広島ナインもり立てる野村監督の「ささやき」

2014年08月04日 16時00分

会沢の耳元でアドバイスを送る野村監督。6点目の適時打につながった

 広島が1敗1分けで迎えた3日の巨人戦に逆転勝ち。敵地での決戦を五分で乗り切った野村監督は「カード初戦もマエケン(前田)が9イニングを投げてくれたし、先発投手が長いイニングを投げられるようになった。あとは打線が絡んでくればいい戦いができる」と逆転Vへの手応えを口にした。

 

 優勝戦線から脱落しそうで脱落しないカープをもり立てているのが、ほかでもない指揮官の“ささやき”だ。これまではナインへの直接の助言を控えて各部門の担当コーチに任せていたが、最近は一変。自ら選手に声を掛けることが多くなっている。
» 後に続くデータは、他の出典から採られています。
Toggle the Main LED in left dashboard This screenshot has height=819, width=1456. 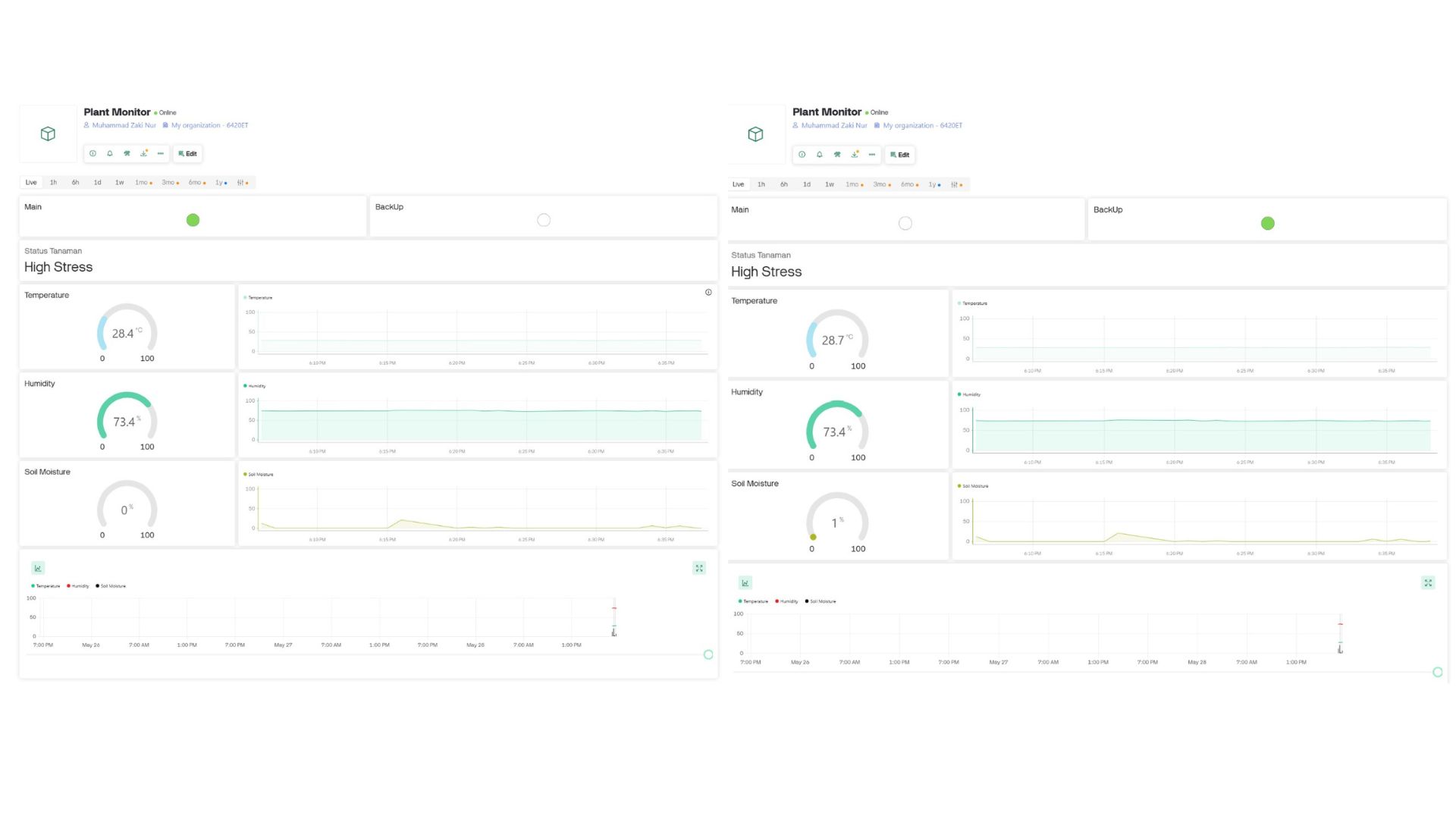coord(193,220)
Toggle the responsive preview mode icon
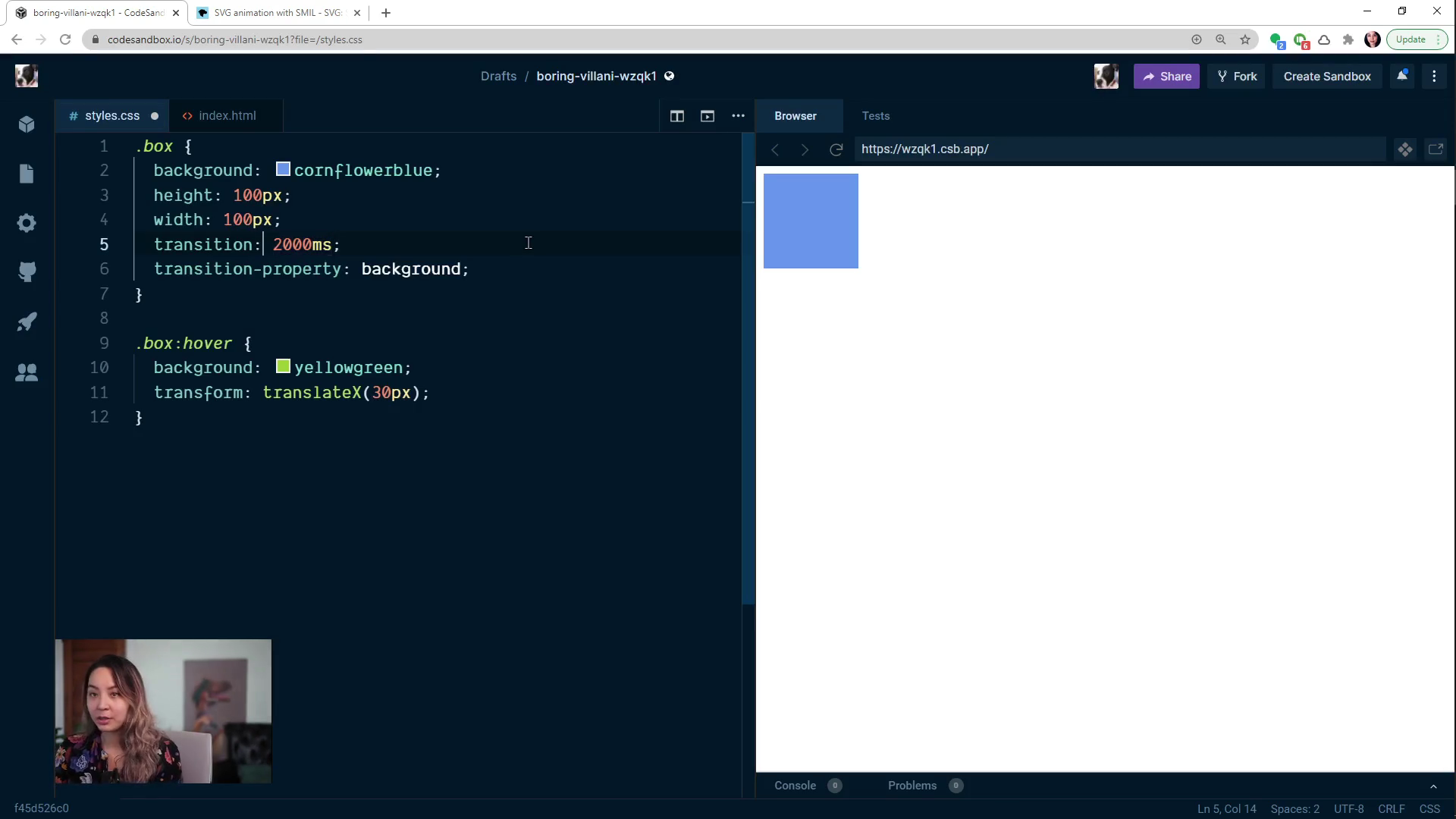Image resolution: width=1456 pixels, height=819 pixels. click(1405, 149)
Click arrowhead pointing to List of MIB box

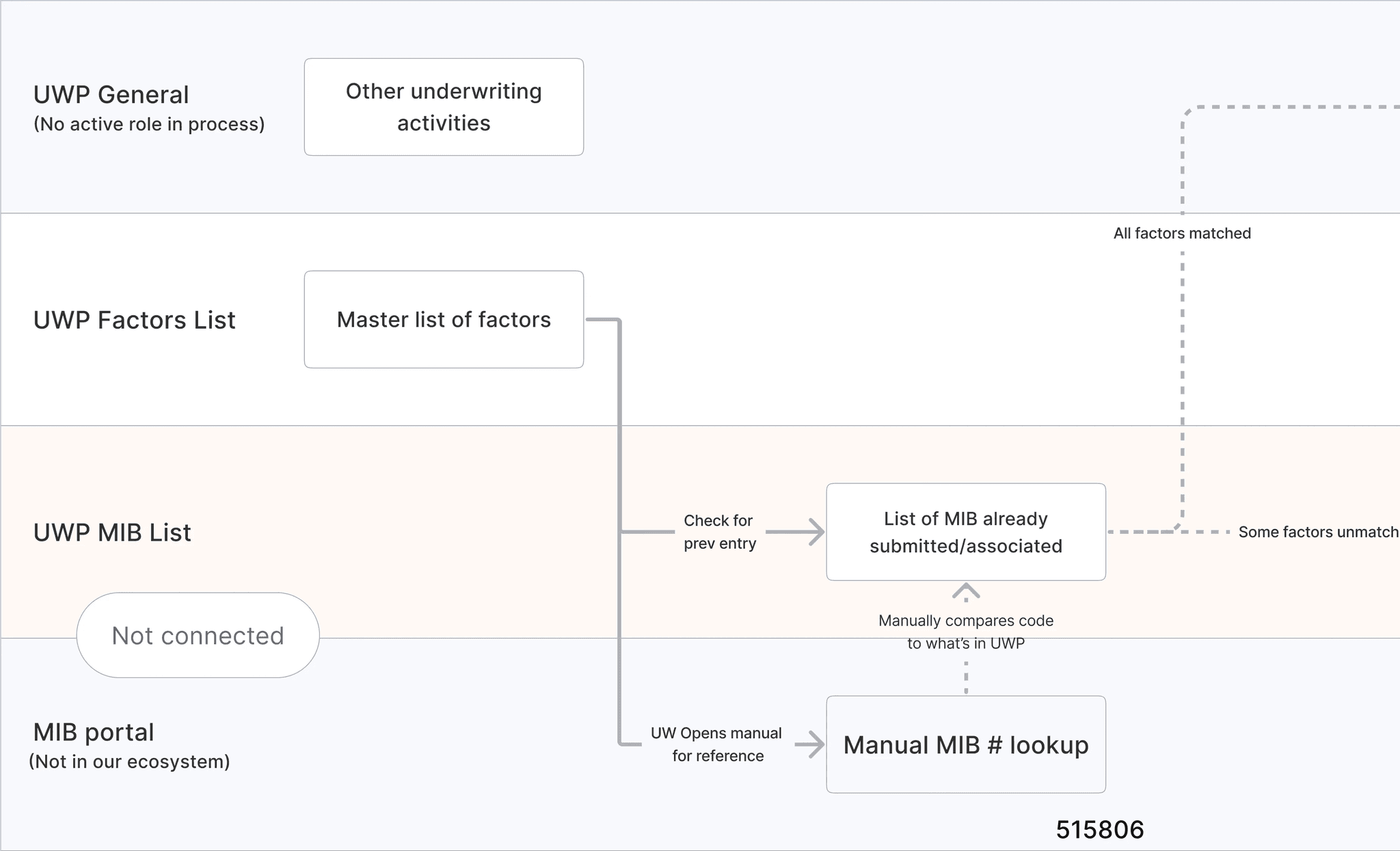816,532
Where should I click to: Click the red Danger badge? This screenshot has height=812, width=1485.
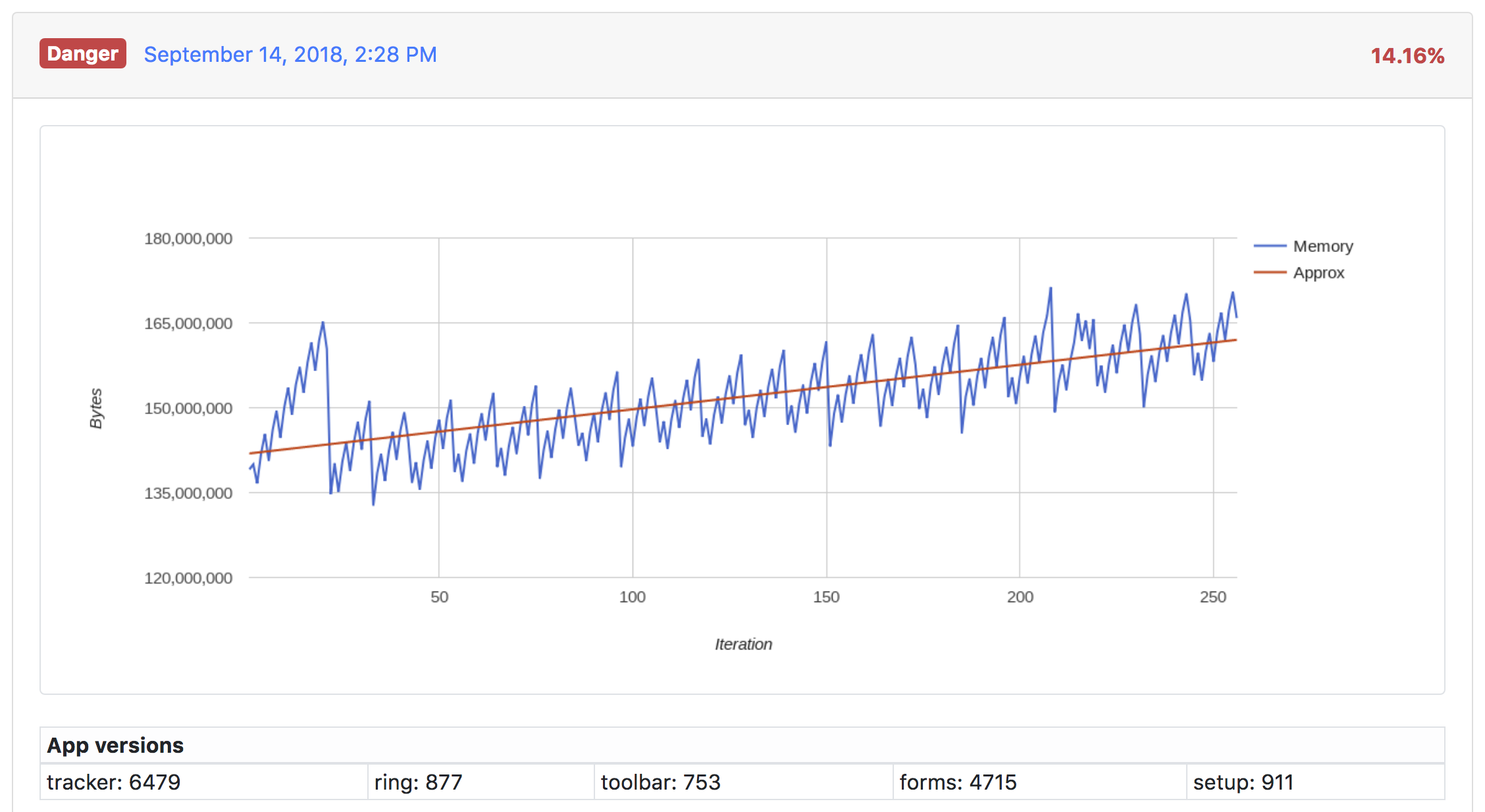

この日も逆転した6回の攻撃中には新井打撃コーチではなく自らネクストバッターズサークルで待機するエルドレッドやキラ、会沢などに耳元でアドバイスを送り猛攻を演出した。

 

 前カードの中日戦では中継ぎの中田、中崎が打たれると監督室に呼んで猛ゲキ。「みんながみんな話をしてもらえるわけではないと思うのでありがたい」(中崎)と意気に感じた2人は次の登板となった1日の初戦を無失点に抑えて結果で応えた。

 

 そんな指揮官の行動を「監督が直接声を掛けるようになったことで選手にも『ここが勝負どころなんだ』ということが伝わっている。これからもどんどん言ってもらえれば」(チーム関係者)と周囲も歓迎している。

 

 同じ野村監督でも、こちらはボヤキではなくささやき――。就任5年目で集大成の野村監督は、悲願のリーグ制覇のため今後も持てるすべてをナインに伝えていく。